» **Exercise description**
Set out exactly, line by line, the stretch of data below that begins at the line containing "The height and" and ends at the line containing "the 分配回收单 sidebar", with both ends kept.

» **Exercise data**

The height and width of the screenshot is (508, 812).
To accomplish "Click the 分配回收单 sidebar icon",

==

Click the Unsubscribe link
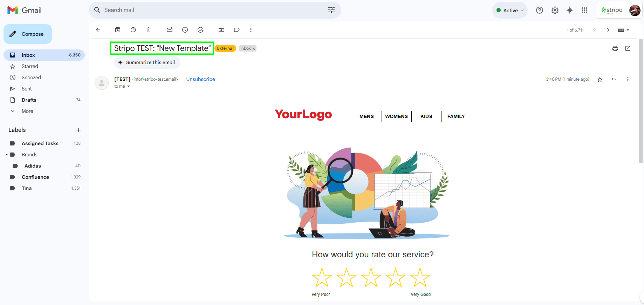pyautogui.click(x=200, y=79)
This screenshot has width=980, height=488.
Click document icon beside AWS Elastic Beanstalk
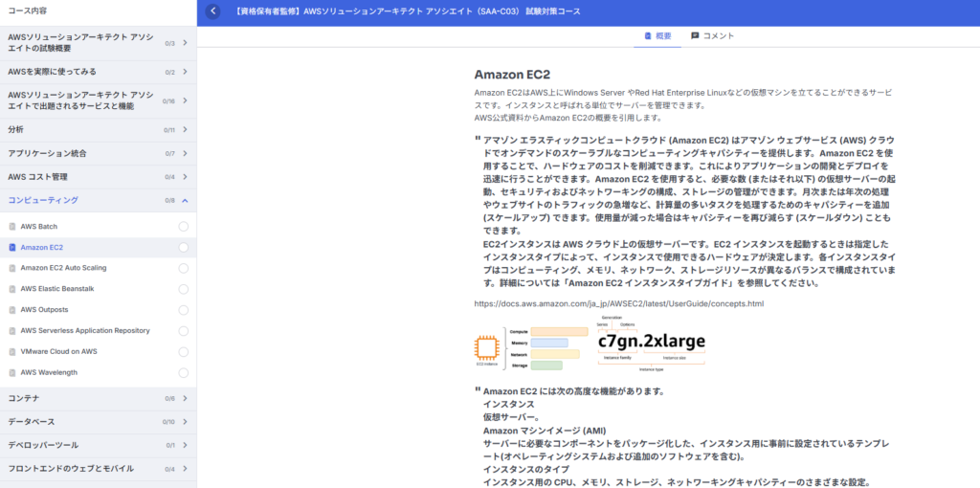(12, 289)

--

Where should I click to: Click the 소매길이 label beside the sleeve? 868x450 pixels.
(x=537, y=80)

» **Your solution**
The height and width of the screenshot is (508, 812).
To accomplish "Click the 分配回收单 sidebar icon",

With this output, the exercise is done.